Deciding which chunk of data to download next is a pretty complex task in the bittorrent world. You have to take into account a number of factors, such as:
1) You may want to prefer to download rare pieces first, maybe not.
2) You may want to pick a piece randomly, or maybe you want to download from the start of the file and get pieces in order
3) The user may set a higher priority on a certain file, so you should prefer its pieces.
4) The user may want to ignore certain files and never select their pieces.
Then imagine trying to NUnit test all the combinations and you'll find that it becomes very difficult to ensure the implementation is correct and impossible to extend with new behavior because the interactions become too complex.
The basic premise I had when redesigning this area of code was this: When I want to change the picking behaviour, I want to override one single method and then just slot the picker into the pipeline. So here's a reduced version of the PiecePicker class (3 methods instead of 10) and an example of how it's implemented.
public abstract class PiecePicker
{
protected PiecePicker(PiecePicker picker)
{
this.picker = picker;
}
void CheckOverriden()
{
if (picker == null)
throw new InvalidOperationException("This method must be overridden");
}
public virtual void Initialise(BitField bitfield, TorrentFile[] files, IEnumerable<Piece> requests)
{
CheckOverriden();
picker.Initialise(bitfield, files, requests);
}
public virtual bool IsInteresting(BitField bitfield)
{
CheckOverriden();
return picker.IsInteresting(bitfield);
}
public virtual MessageBundle PickPiece(PeerId id, BitField peerBitfield, List<PeerId> otherPeers, int startIndex, int endIndex, int count)
{
CheckOverriden();
return picker.PickPiece(id, peerBitfield, otherPeers, startIndex, endIndex, count);
}
}
public class RandomisedPicker : PiecePicker
{
Random random = new Random();
public RandomisedPicker(PiecePicker picker)
:base(picker)
{
}
public override MessageBundle PickPiece(PeerId id, BitField peerBitfield, List<PeerId> otherPeers, int startIndex, int endIndex, int count)
{
MessageBundle message;
int midpoint = random.Next(startIndex, endIndex);
if ((message = base.PickPiece(id, peerBitfield, otherPeers, midpoint, endIndex, count)) != null)
return message;
else
return base.PickPiece(id, peerBitfield, otherPeers, startIndex, midPoint, count);
}
}
Here's a usage example:
// StandardPicker provides an implementation for every method in PiecePicker
PiecePicker p = new RandomisedPicker(new StandardPicker);
So what happens is this:
1) p.PickPiece is called which results in RandomisedPicker.PickPiece being called
2) This splits the range between startIndex/endIndex into two and then makes two calls to base.PickPiece.

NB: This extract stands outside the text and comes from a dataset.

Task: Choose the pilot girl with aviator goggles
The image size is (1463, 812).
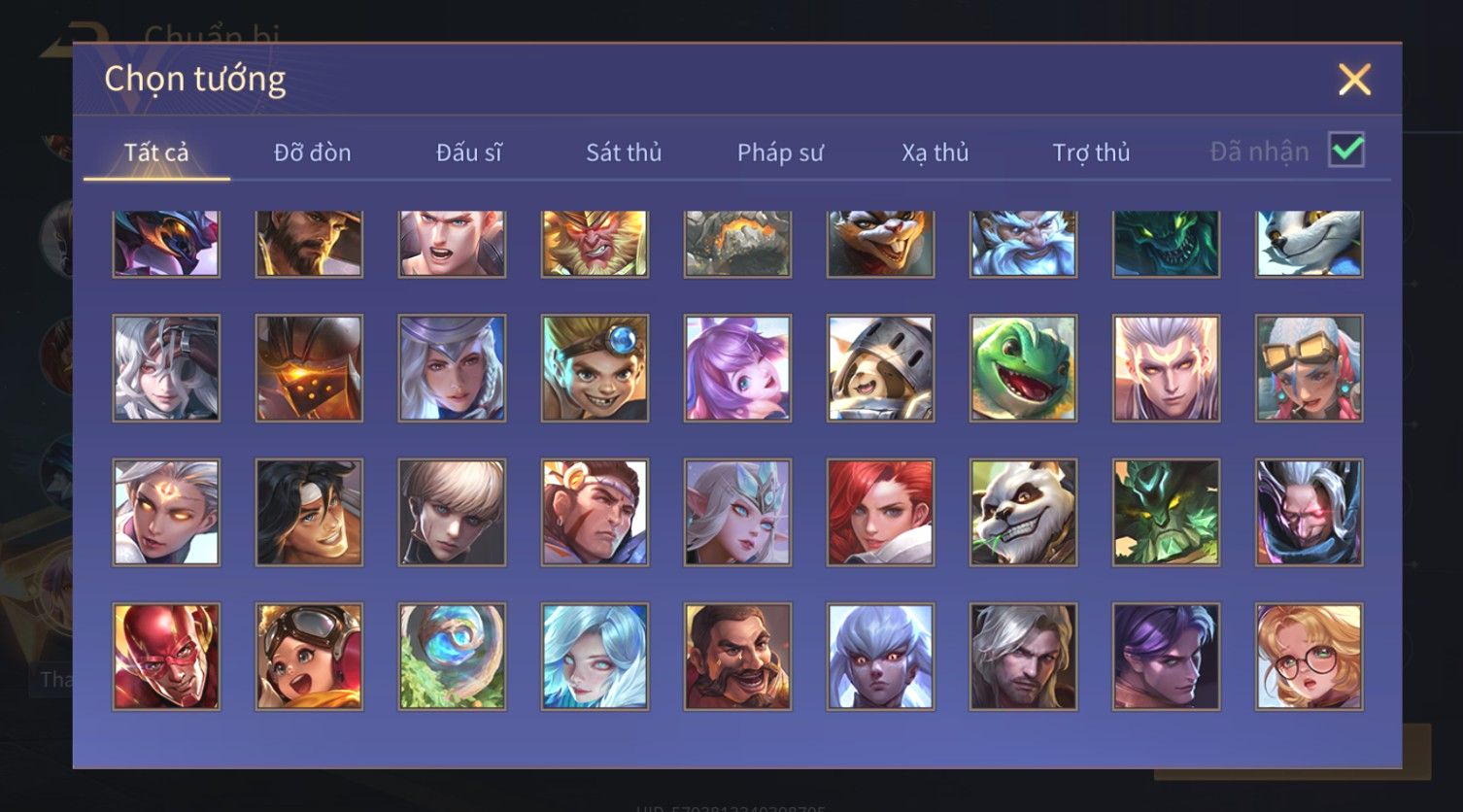Action: pyautogui.click(x=309, y=657)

3) base.PickPiece will call standardPicker.PickPiece (because the 'picker' is non-null)
4) standardPicker.PickPiece will see if there are any pieces to request, and choose the first available one
Suppose I wanted to be able to ignore all the pieces which I already own, well, that's easy, I just use an IgnoringPicker (not a great name I'll admit):
public class IgnoringPicker : PiecePicker
{
BitField bitfield;
BitField temp;
public IgnoringPicker(BitField bitfield, PiecePicker picker)
: base(picker)
{
this.bitfield = bitfield;
this.temp = new BitField(bitfield.Length);
}
public override MessageBundle PickPiece(PeerId id, BitField peerBitfield, List<PeerId> otherPeers, int startIndex, int endIndex, int count)
{
// In binary operations: temp = peerBitfield & (~bitfield);
temp.SetAll(false).Or(peerBitfield).NAnd(bitfield);
return base.PickPiece(id, temp, otherPeers, startIndex, endIndex, count);
}
public override bool IsInteresting(BitField bitfield)
{
temp.SetAll(false).Or(bitfield).NAnd(this.bitfield);
return base.IsInteresting(temp);
}
}
Now i just change my usage to:
Picker picker = new StandardPicker ();
picker = new RandomisedPicker (picker);
picker = new IgnoringPicker (myBitfield, picker);
The biggest benefit is that each individual picking logic unit can very easily tested. They can then be combined in any order you want to change the picking behaviour. Random->Rarest->Standard would be different to Rarest->Random->Standard. The former will give you the rarest piece in a random set, the latter will give you a random piece from the rarest set.
The implementation of a logic unit is also trivial - you only have to override the behaviour you want to change rather than implementing a massive interface where for 90% of the methods you end up calling basePicker.Method anyway. So I'm quite happy with this change. This code already passes all the NUnit tests from the old picker as well as all the new tests I've written, so it should be going live in the near future. There's still some more work to be done before it's complete.